Der Film „Memory Box“ des libanesisch-französischen Künsterpaars Joana Hadjithomas und Khalil Joreige schlägt mit den Objekten des Pakets Brücken aus der Gegenwart in die Vergangenheit. Der Film ist Teil des Programms der 13. Ausgabe des arabischen Filmfestivals Alfilm. Das Programm des Festivals ist voll von Verbindungslinien zwischen Vergangenheit und Gegenwart.

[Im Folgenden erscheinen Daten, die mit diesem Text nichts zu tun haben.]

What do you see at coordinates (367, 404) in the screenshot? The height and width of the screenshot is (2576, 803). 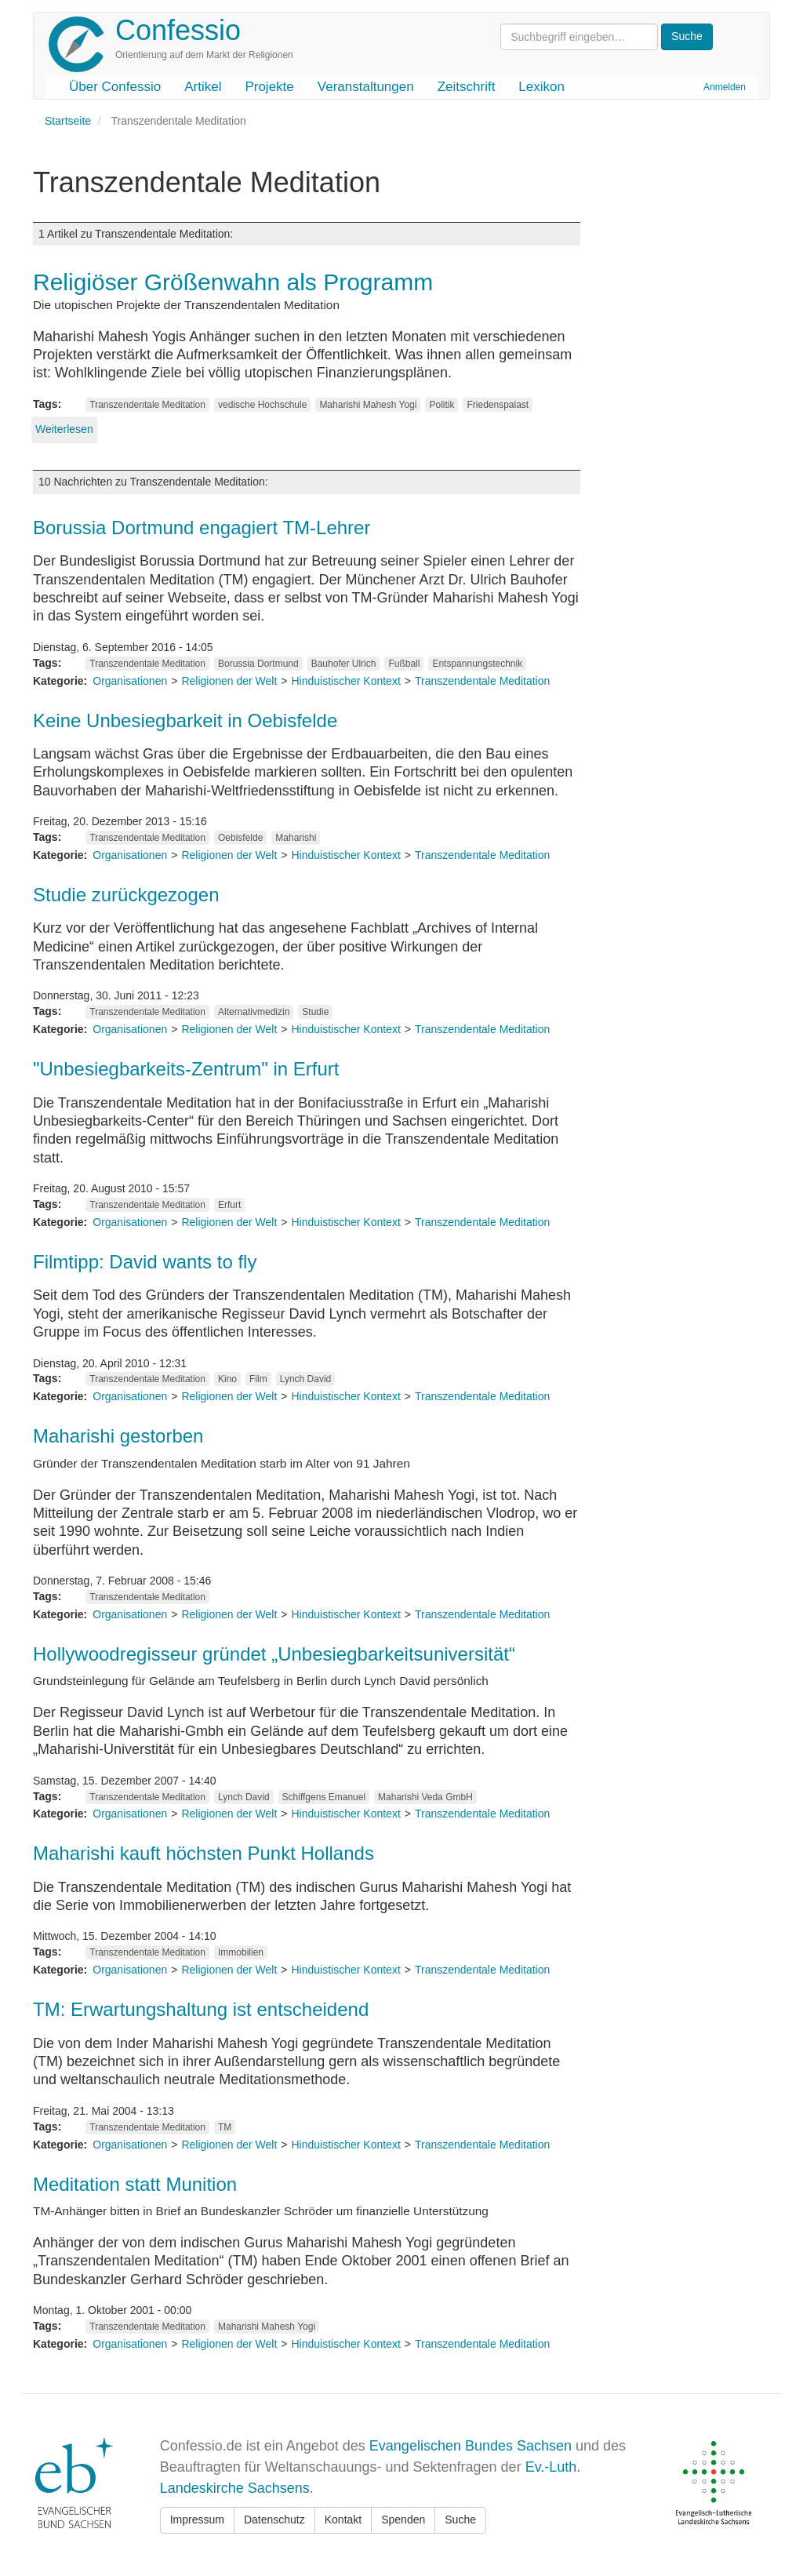 I see `Maharishi Mahesh Yogi` at bounding box center [367, 404].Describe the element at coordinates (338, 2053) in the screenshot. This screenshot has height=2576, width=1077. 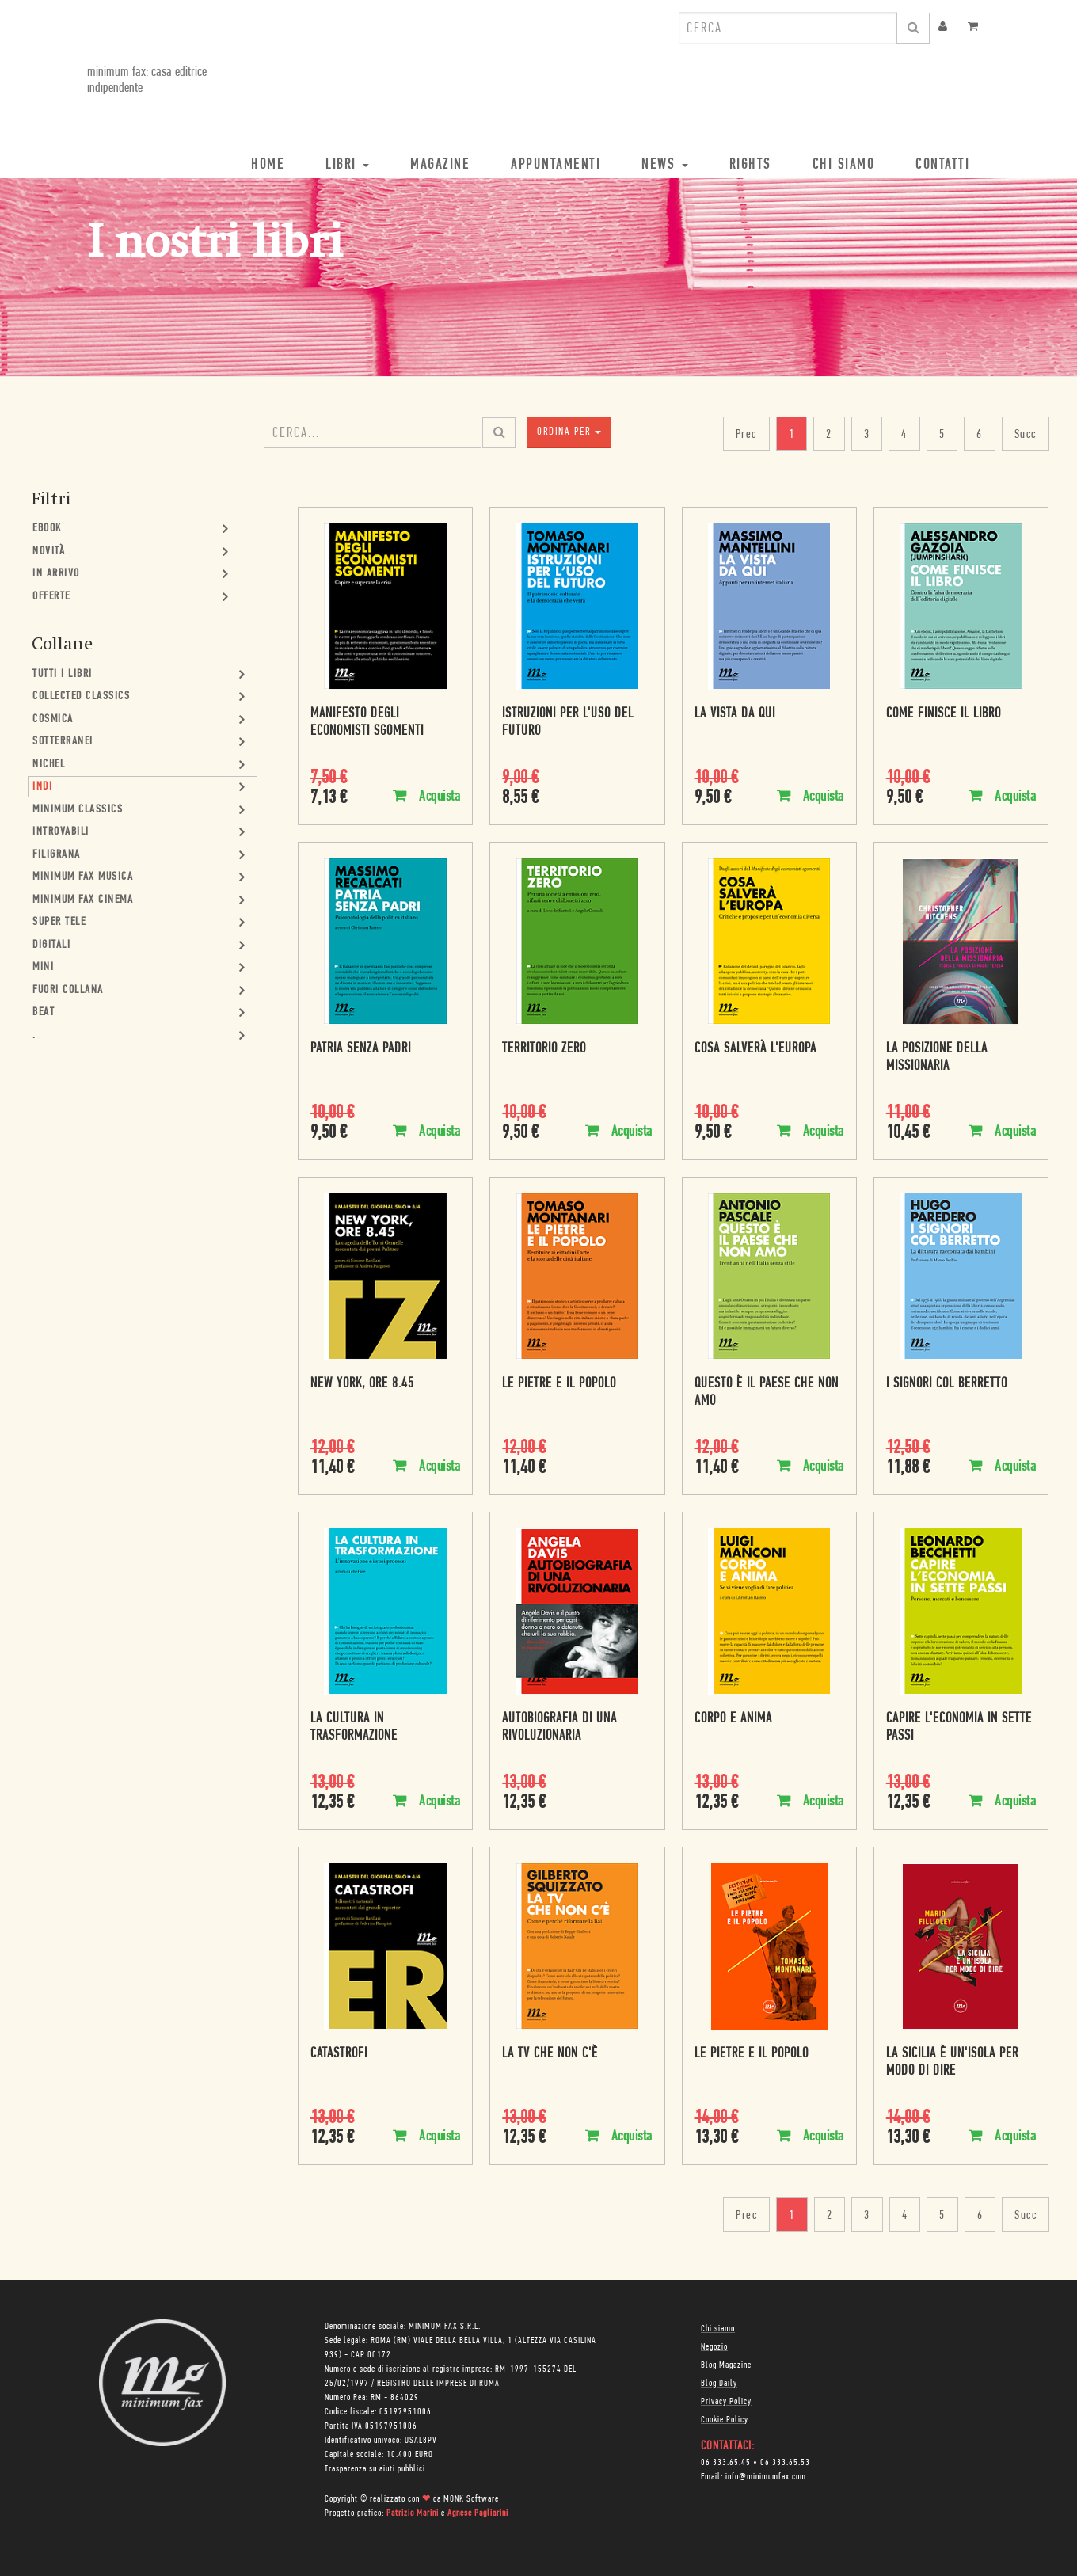
I see `Catastrofi` at that location.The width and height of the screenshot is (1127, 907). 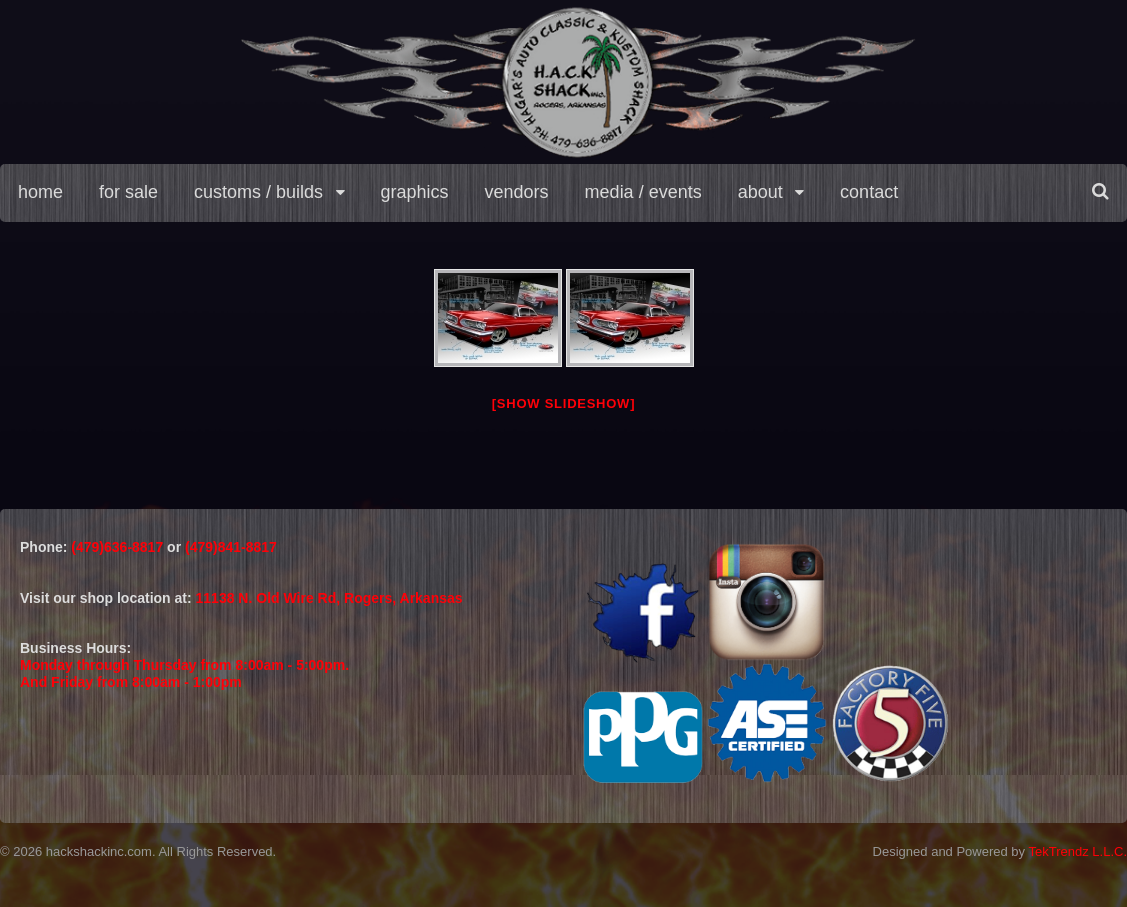 What do you see at coordinates (1077, 851) in the screenshot?
I see `TekTrendz L.L.C.` at bounding box center [1077, 851].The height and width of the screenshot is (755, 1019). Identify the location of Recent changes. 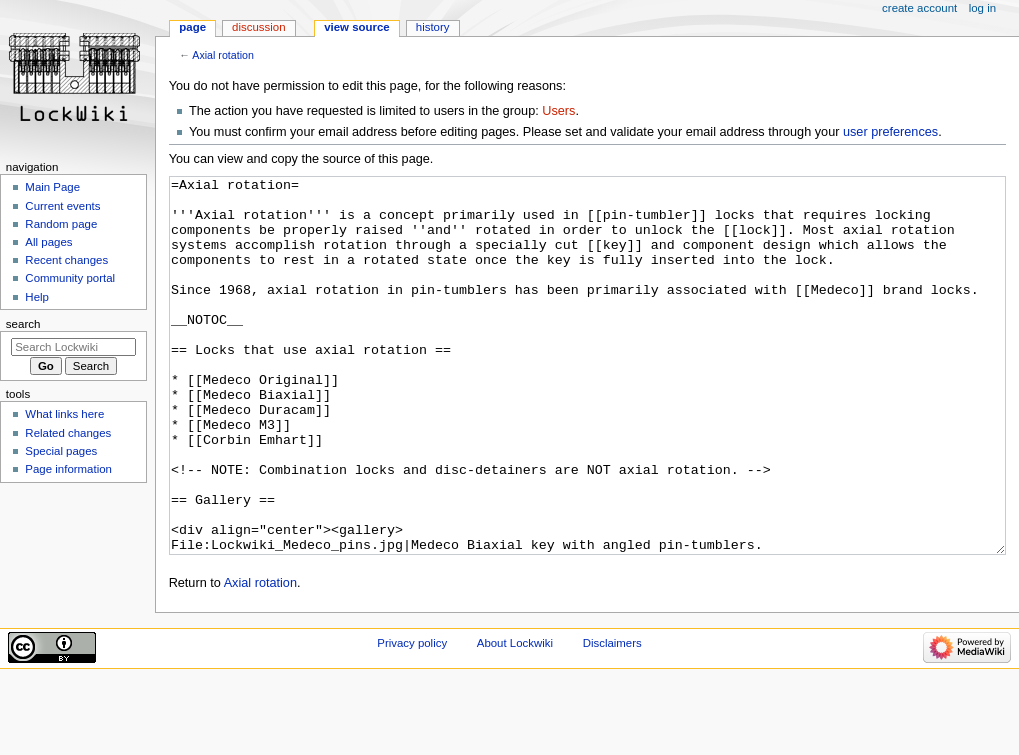
(66, 260).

Libyen, Oktober 2011. Eine Straße voller Pickups, bei einigen ragen Maschinengewehre von der Ladefläche. Schüsse in die Luft, am Straßenrand laufen Menschen. Ein pixeliges Video zeigt Muammar Gaddafi mit Blut im Gesicht. Überall sind Männer auf den Straßen. Die Luft, in die die Männer unablässlich schießen, ist voller Testosteron. Khaled Shamis beginnt seinen Dokumentarfilm „The Colonel’s Stray Dogs“ vom Ende, von Gaddafis Sturz, her. „Mein Vater leistete den Großteil seines Lebens Widerstand gegen Gaddafi. Die 40 Jahre, die er im Exil in England verbrachte, schien es, als wäre es wichtiger für ihn Gaddafi zu töten als mit uns zu leben.“

Als der Ashur Shamis nach dem Sturz Gaddafis zurück nach Libyen fliegt, nutzt sein Sohn die Gelegenheit, die Regale im Arbeitszimmer des Vaters zu erkunden, stöbert durch Bücherregale und hört Briefe, die Mitte der 1970er Jahre auf Kassetten aufgenommen wurden. Khaled Shamis Film lässt 50 Jahre libyscher Geschichte aus der Perspektive des Widerstands gegen Gaddafi Revue passieren, ruft das Grauen von Gaddafis Herrschaft und dessen zahlreiche Neuerfindungen in Erinnerung und die verpassten Chancen nach dessen Sturz.

Was marrokanisches Kino sein kann

In Ali Essafis „Before the Dying of the Light“ liegen die verpassten Chancen schon etwas zurück. Essafi entwirft ein breites Panorama der marokkanischen Populärkultur, des Kinos, der Musik, des Comics und einer ganzen Landschaft von Zeitschriften, die in den späten 1960er und den frühen 1970er Jahren aufblühten, bevor König Hassan II. dem ein Ende setzte. „Before the Dying of the Light“ ist ein Dokument verhinderter Befreiung. Essafis Film greift wiederholt Szenen aus einem Film der 1970er Jahre auf, Mostafa Derkaouis halbdokumentarischen „About Some Meaningless Events“. Mit seinem Team befragt Derkaoui Passanten in Casablanca zu ihren Erfahrungen, Vorstellungen und Erwartungen von einem marokkanischen Kino.

Schließlich beobachten die Filmemacher, wie ein Dockarbeiter seinen Chef umbringt und verhaftet wird. Derkaouis Film wurde nach einer einzigen Vorführung in Paris verboten, galt als verschollen, wurde aber vor wenigen Jahren wiederentdeckt. Essafi nutzt „About Some Meaningless Events“ als Beispiel für den Versuch eines Aufbruchs hin zu einem sozial relevanten Kino in Marokko, der Teil eines größeren kulturellen Aufbruchs hätte sein sollen.

Im 13. Jahr zurück im Kino entrollt Alfilm einmal mehr die ganze Bandbreite arabischen Kinos auf Berliner Kinoleinwänden. Die erste Präsenzausgabe des Festivals unter neuer Leitung wirkt in den inhaltlichen Linien etwas straffer, dafür aber weniger bereit, auch Entlegenes aus den arabischen Kinematografien im Rahmen des Festivals zu präsentieren. Dennoch bleibt Alfilm eine Gelegenheit für Berliner Kinogänger_innen sich im arabischen Kino auf den neusten Stand zu bringen.